Gaubatz (1999) compared the changes in industrial location in the 1980s between Beijing, Shanghai and Guangzhou and found Shanghai retained a high level of industrial development within the city centre as still 48% of industries were located in city districts in 1992, contrasted with 16% and 27% located in central cities of Beijing and Guangzhou in 1989 respectively. It means the current location pattern of urban industry in Shanghai is significantly affected by development inertia. Comparatively, Beijing has adopted another strategy - relocating industrial firms to rural areas (Gao et al., 2014). This implies that unban-industry might be only an intermediate outcome of urban industrial restructuring as industrial suburbanization (Qian, 2012) might be its final outcome for Shanghai the same as Beijing and what happened in the Western world.

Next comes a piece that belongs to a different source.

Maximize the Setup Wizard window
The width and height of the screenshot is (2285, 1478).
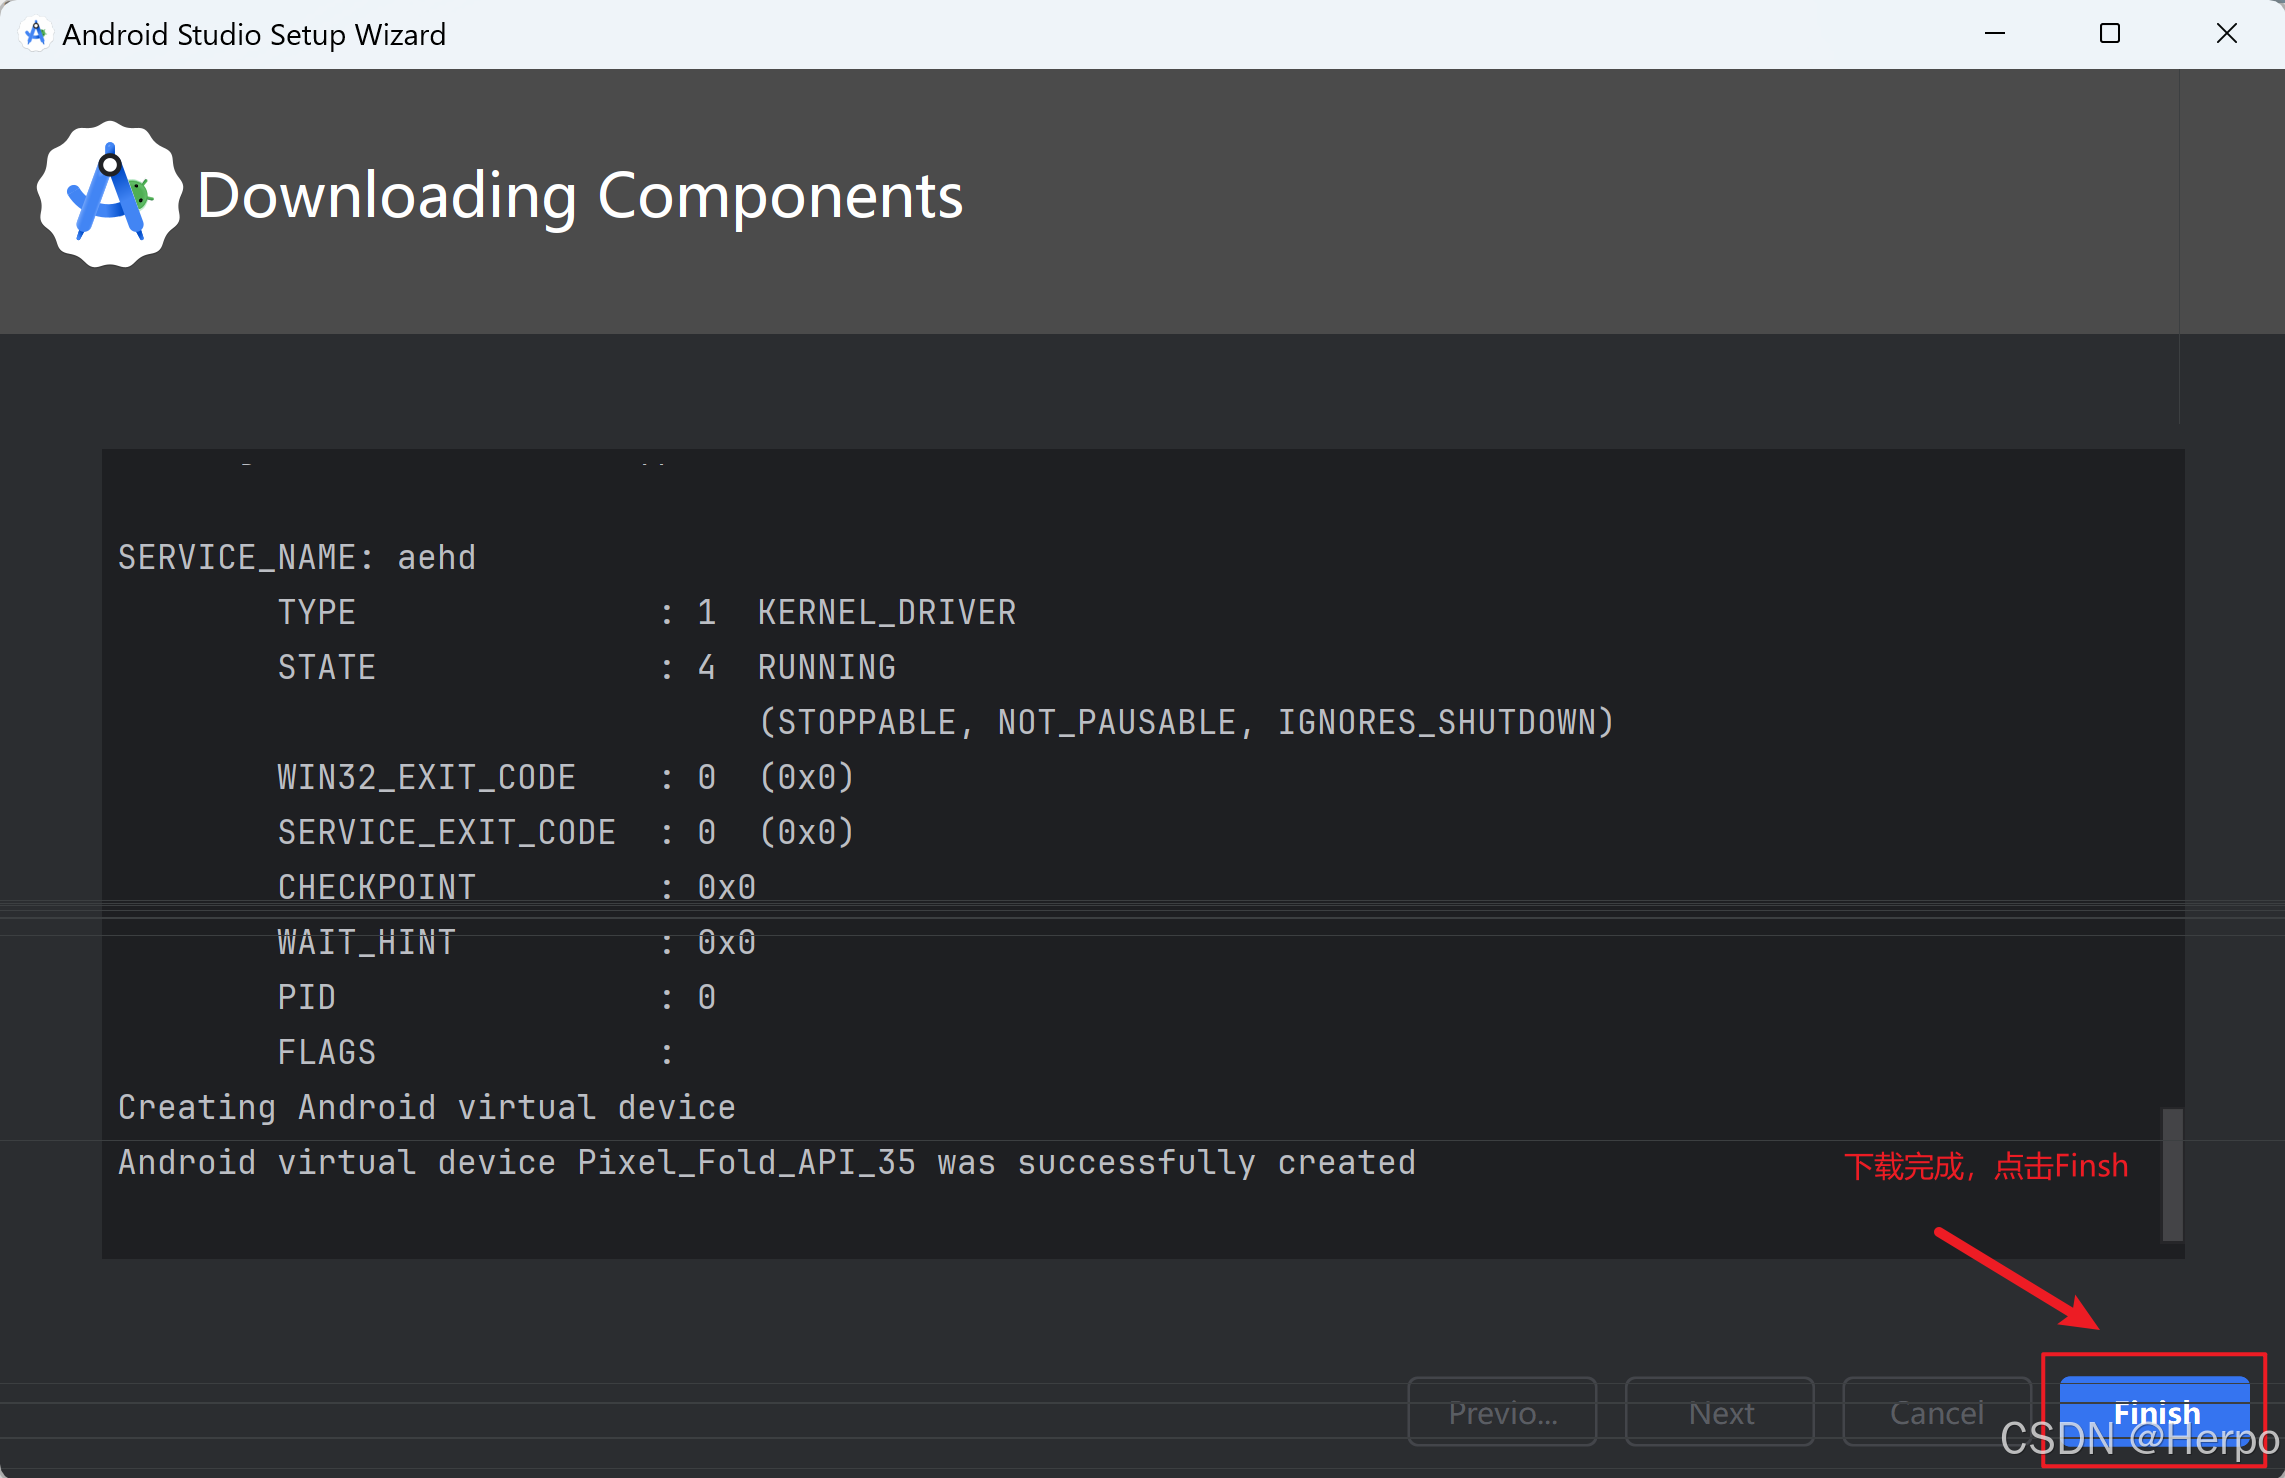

Urban industry, however, might be replaced by tertiary activity (or 2.5 industry between secondary and tertiary) or by differential rent. In general, the presence of urban industry is positive for sustainable urban development, providing job opportunities, tax and coordinated economic services in the city centre during the process of economic transition. Accordingly, all these would enable to mitigate the negative influences of urban hollowness and provide support for the preservation of urban heritages at the current stage, industrial suburbanization may cause decentralization of employment opportunities and this will further extend the commuting distance of employees who prefer to stay in city centre for better social, economic and cultural activities. Relocation of firms to outer rural area also causes great damage to the ecological environment, results in the shrinkage in urban manufacturing industry, and directly brings sluggish growth in service industry and poses pressure on urban employment.

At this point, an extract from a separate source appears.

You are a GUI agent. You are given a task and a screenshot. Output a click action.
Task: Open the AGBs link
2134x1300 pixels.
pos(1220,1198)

In the future, more comparative case studies might answer whether Western agglomeration theories can explain the industrial restructuring in contemporary urbanization in China. They might also reveal how industrialisation is also affected by the legacies of contemporary state policies (Liu, 2014). The current methodology is subject to the following two deficiencies: lack of attribute (e.g. employees in each firm) and temporal (e.g. registration year of these urban industrial firms in the past decades) data; a global rather than a local analysis method. With spatio-temporal data, the process instead of only pattern of industrial restructuring can be explained. Using local analysis method, such as geographically weighted co-location quotient (Cromley et al., 2014), not only spatial dependence but also spatial heterogeneity or more specifically spatial non-stationarity can be incorporated into the statistical analysis.